Maternal infections and other inflammatory disorders during pregnancy have long been linked to a greater risk for schizophrenia in the offspring. However the current study, which will be published in the June issue of the American Journal of Psychiatry, is the first to point to maternal food sensitivity as a possible culprit in the development of such disorders later in life.

“Lifestyle and genes are not the only factors that shape the risk of developing a certain disease, but factors during the pregnancy and immediately after birth can also be involved in the pre-programming of our adult health.  However, this does not mean that sensitivity to certain foods invariably will cause schizophrenia, on the contrary “, says Dr Håkan Karlsson, who led the study together with Dr Christina Dalman, both at Karolinska Institutet.

The team’s findings are based on an examination of 764 birth records and neonatal blood samples of Swedes born between 1975 and 1985. 211 of these children subsequently developed non-affective psychoses, such as schizophrenia and delusional disorders. Using stored neonatal blood samples, the investigators measured levels of IgG antibodies — markers of immune system reaction — triggered by the presence of the cow’s milk protein casein and a protein called gliadin. Gliadin is a component of gluten, which in turn can be found in wheat, barley and rye. Because a mother’s antibodies cross the placenta during pregnancy to confer immunity to the baby, a newborn’s elevated IgG levels indicate an immune response to proteins in the mother.

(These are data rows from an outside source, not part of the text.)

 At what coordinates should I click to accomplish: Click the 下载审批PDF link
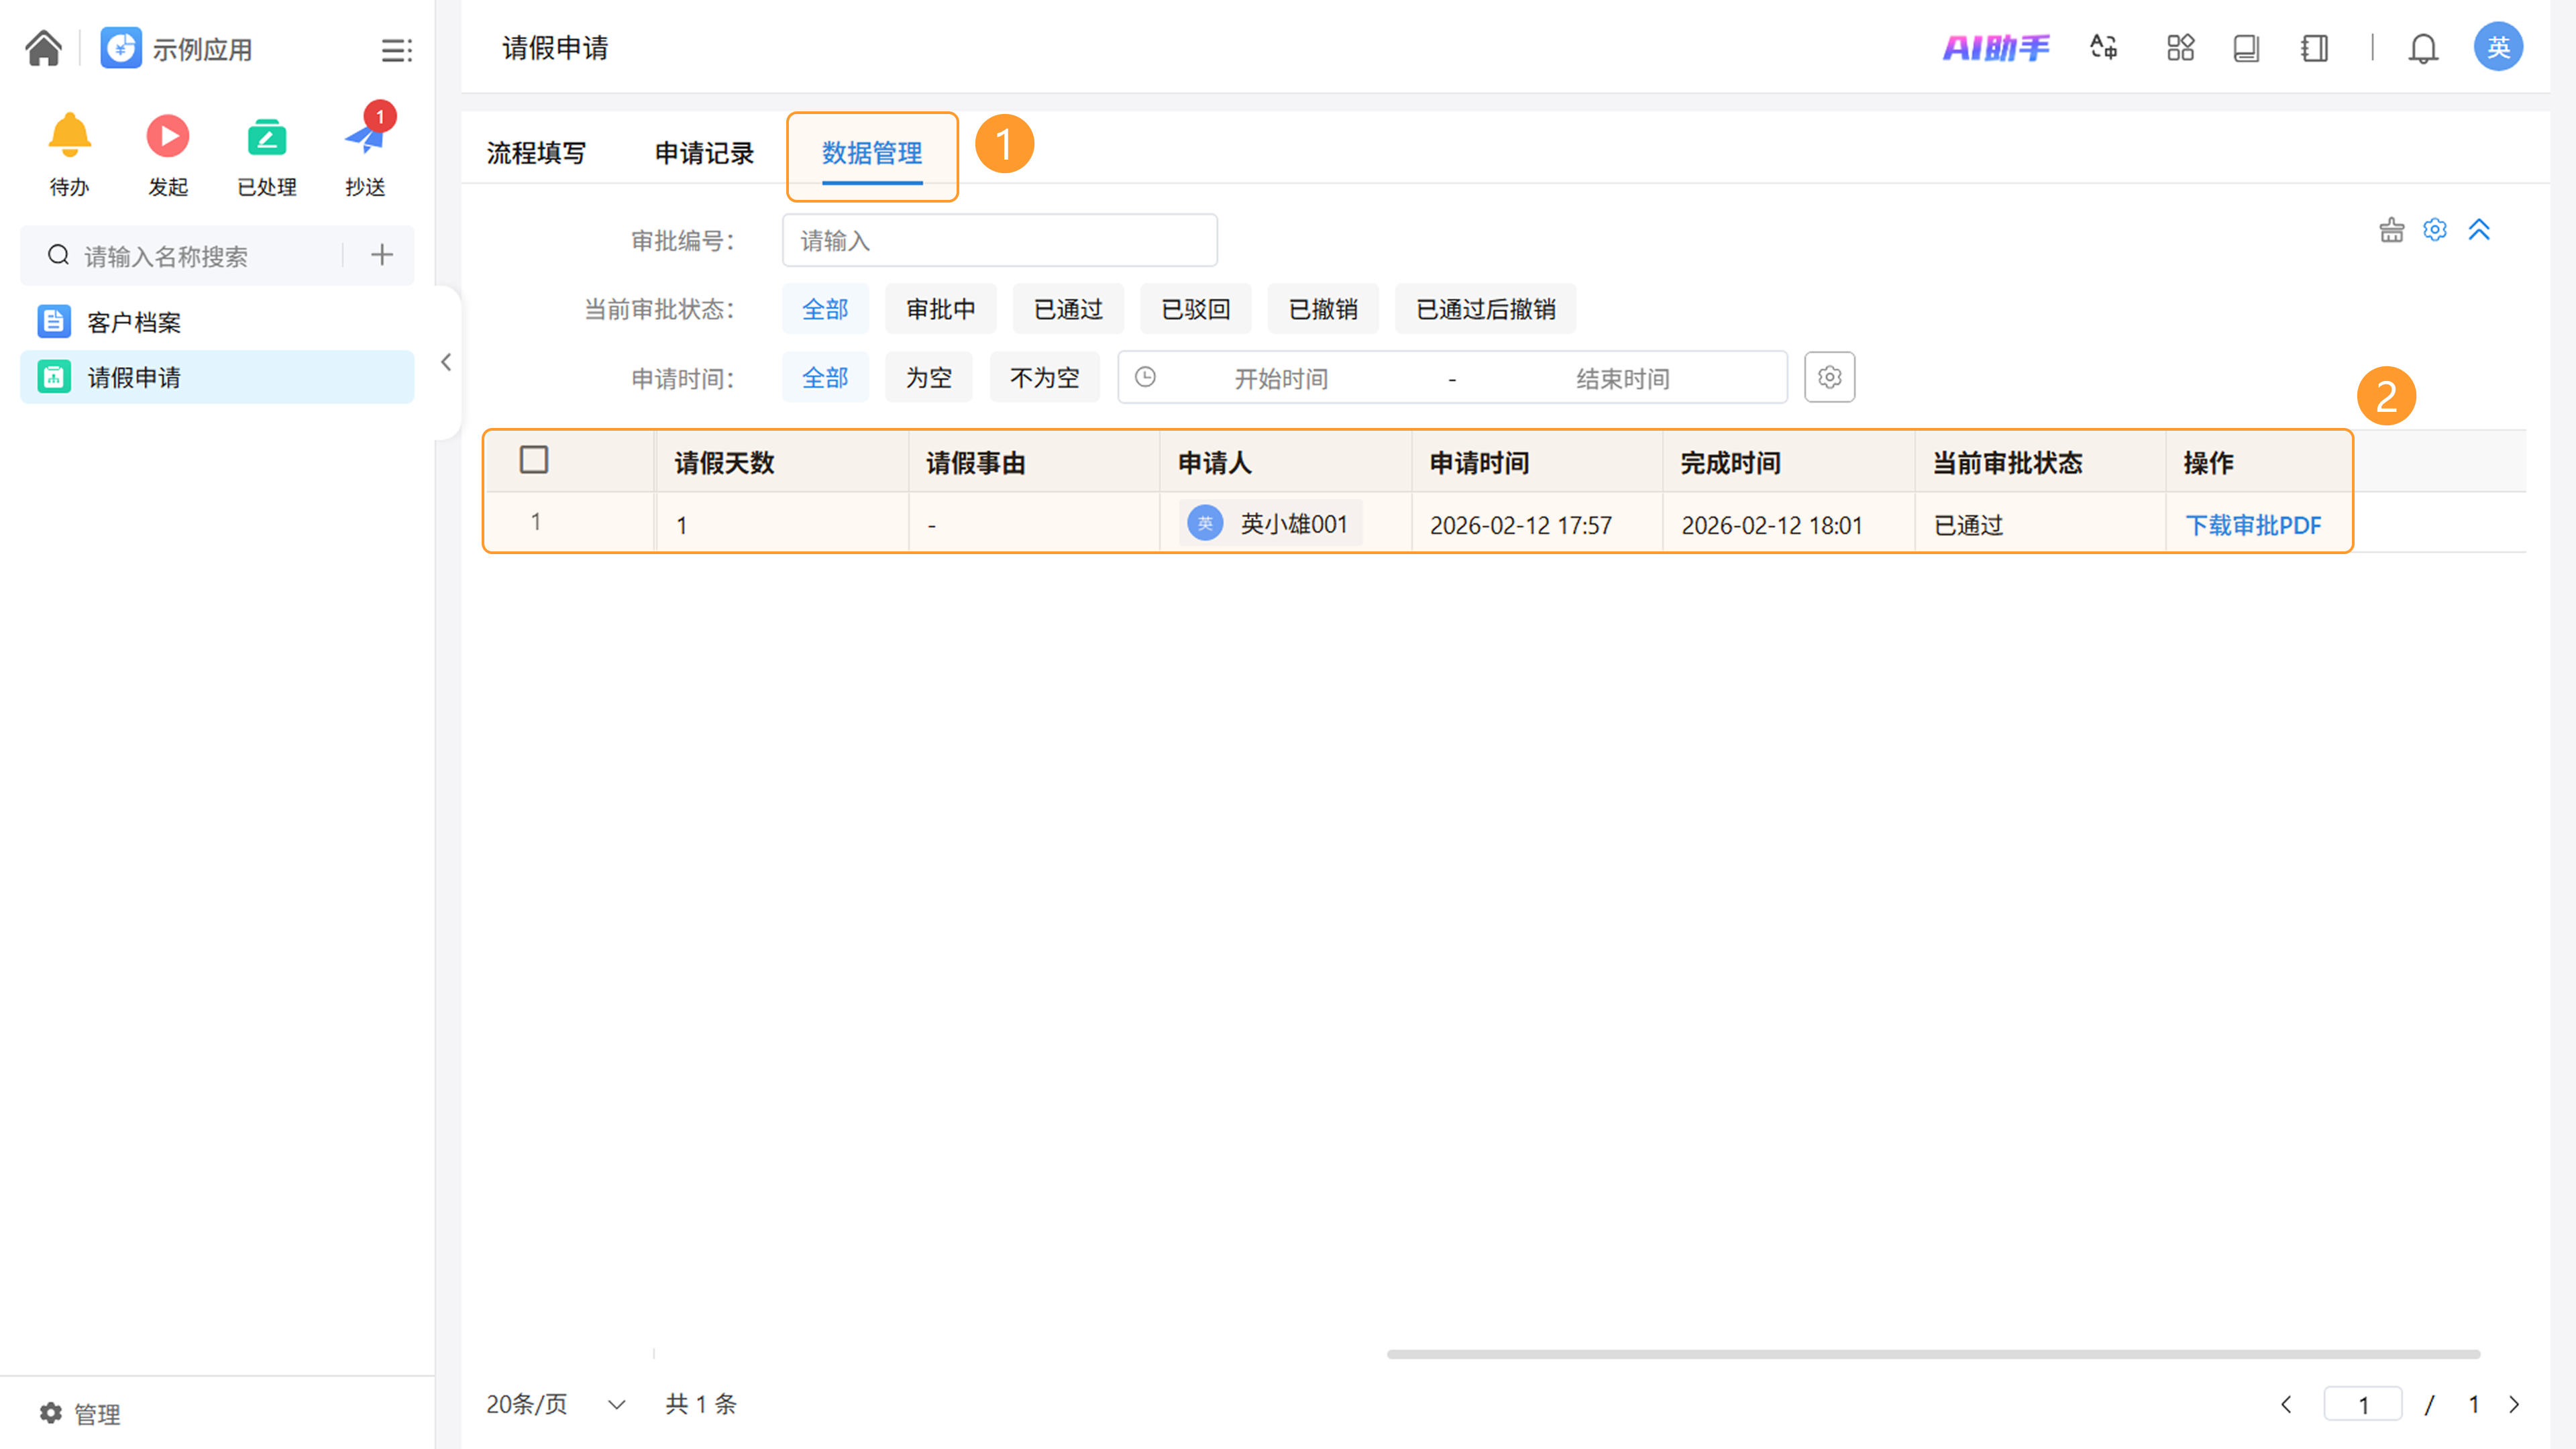click(2253, 525)
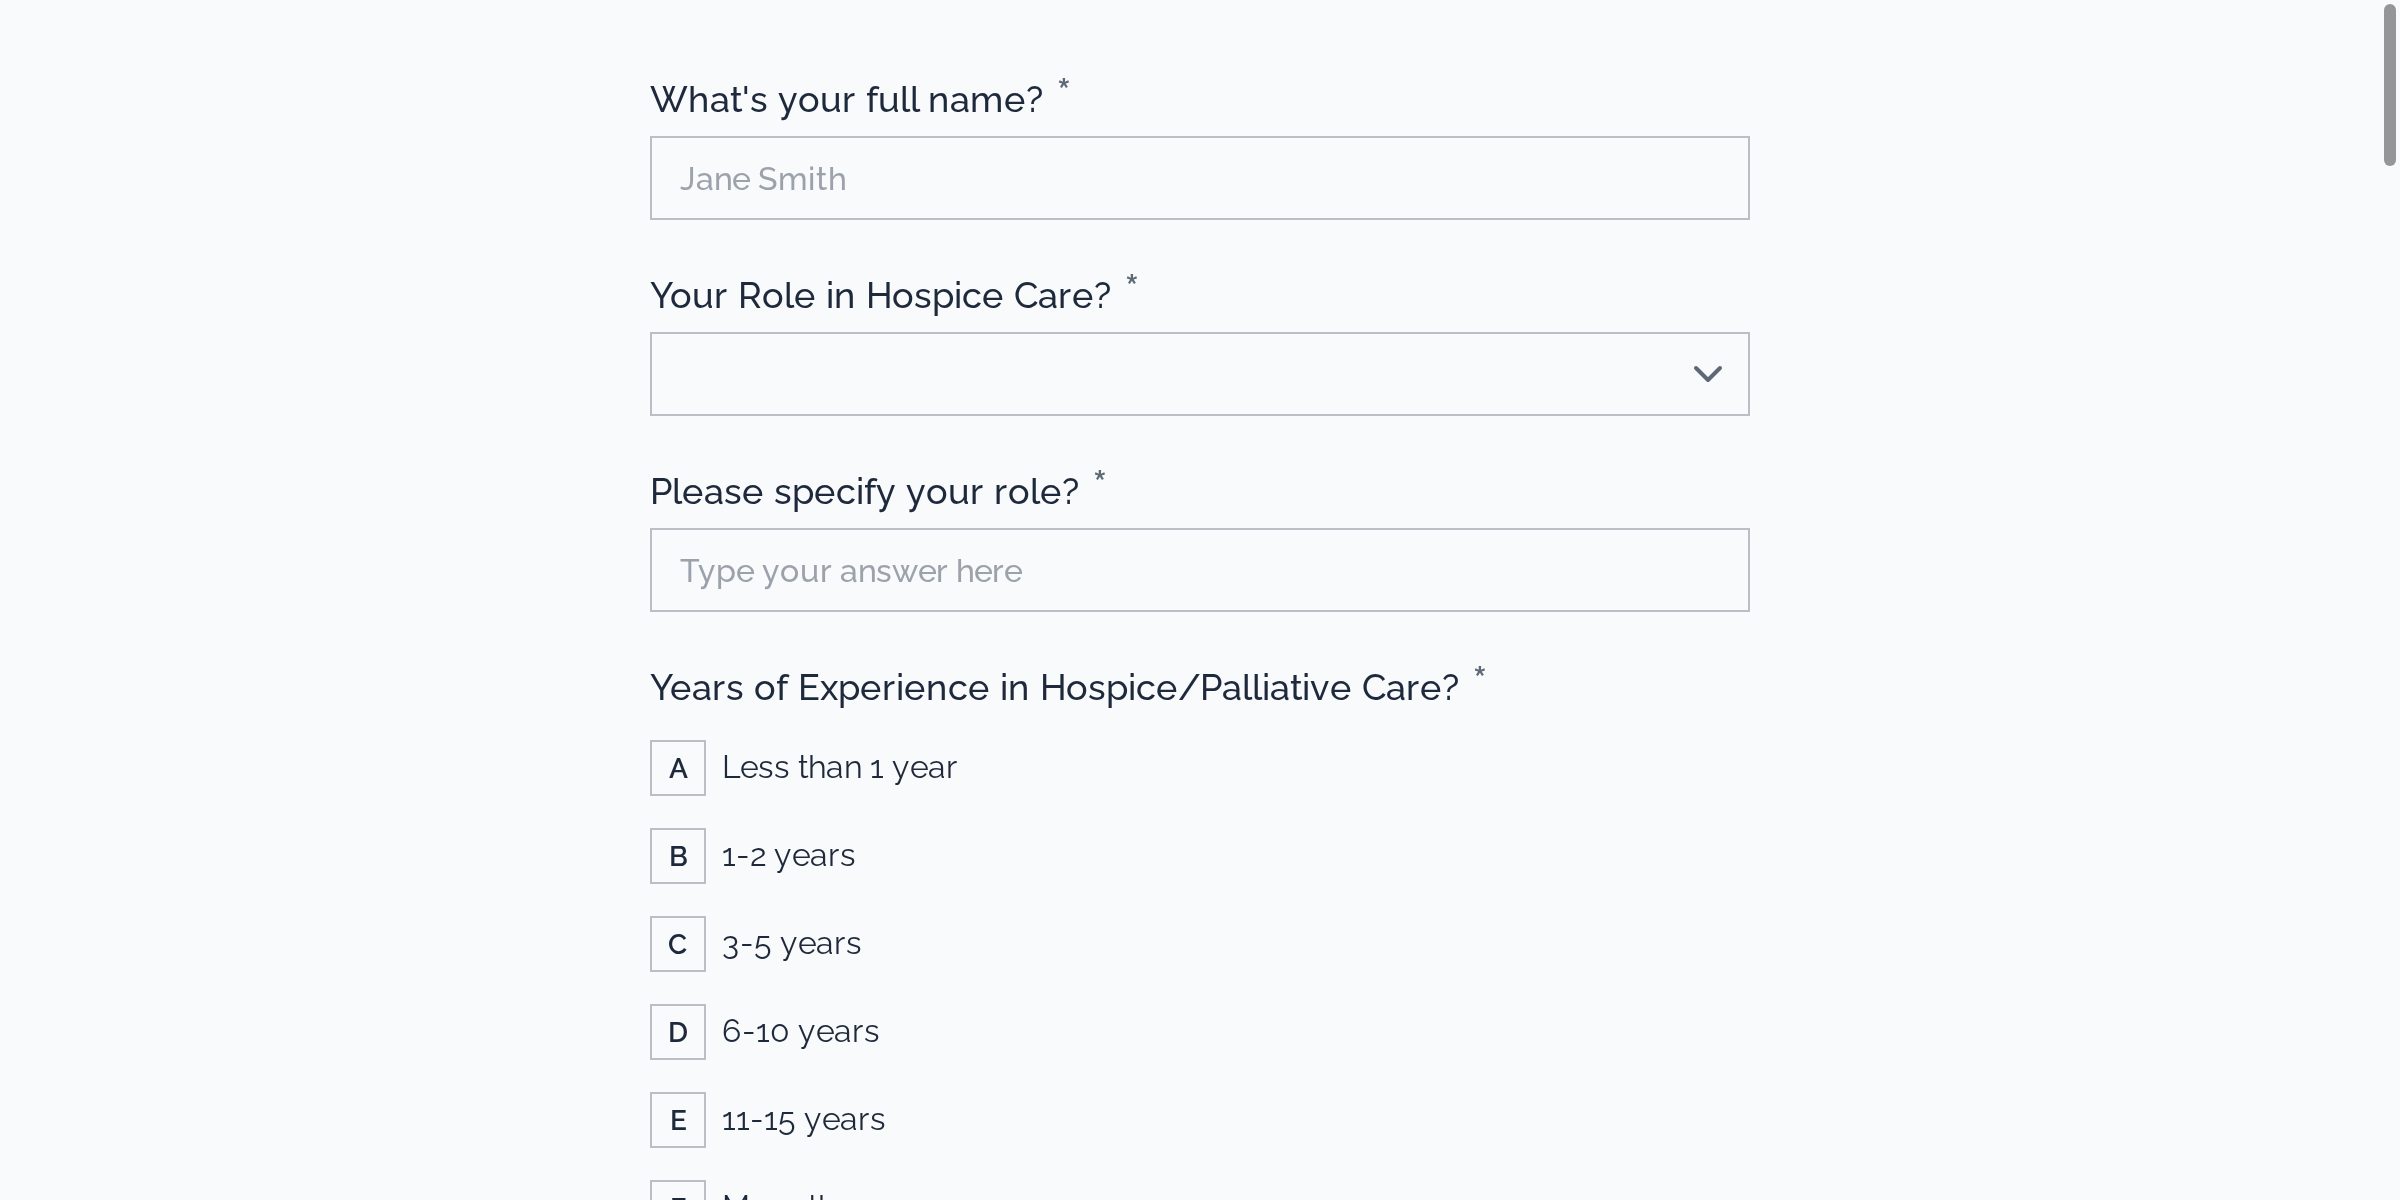Select option C '3-5 years'
This screenshot has height=1200, width=2400.
click(x=791, y=943)
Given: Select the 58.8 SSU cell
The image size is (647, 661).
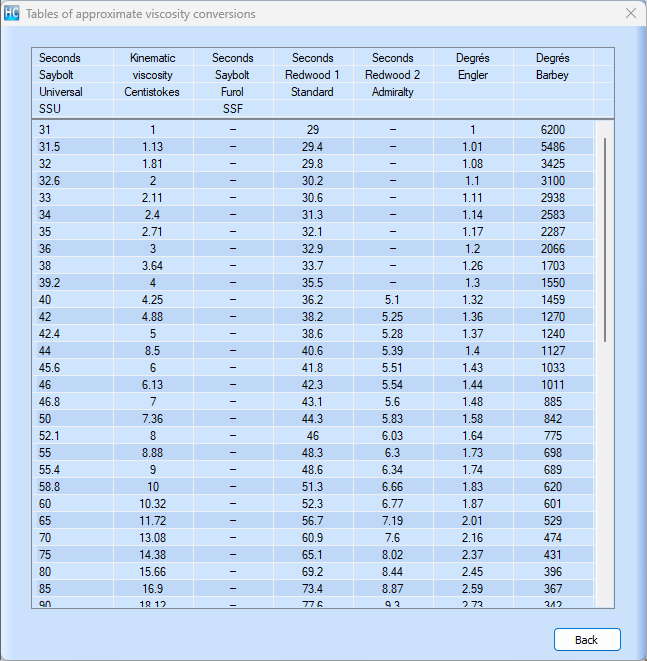Looking at the screenshot, I should tap(49, 487).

The results of the study show that children born to mothers with abnormally high levels of antibodies to gliadin had nearly twice the risk of developing non-affective psychosis later in life, compared with children who had normal levels of gliadin antibodies. The risk for psychosis was not increased among those with elevated levels of antibodies to casein. The link persisted even after researchers accounted for other factors known to increase schizophrenia risk, such as maternal age, gestational age, birth by Caesarean section, and birth weight.

“There are studies in the past that show that people diagnosed with schizophrenia more often than others are suffering from various forms of immune responses to gluten. We will now conduct follow-up studies to clarify how gluten or sensitivity to it increases schizophrenia risk and whether it does so only in those genetically predisposed”, says Dr Karlsson.

The research was funded by the Stanley Medical Research Institute, the Swedish Research Council and the Stockholm County Council. Dr Karlsson currently also works at the Johns Hopkins Children’s Center in Baltimore.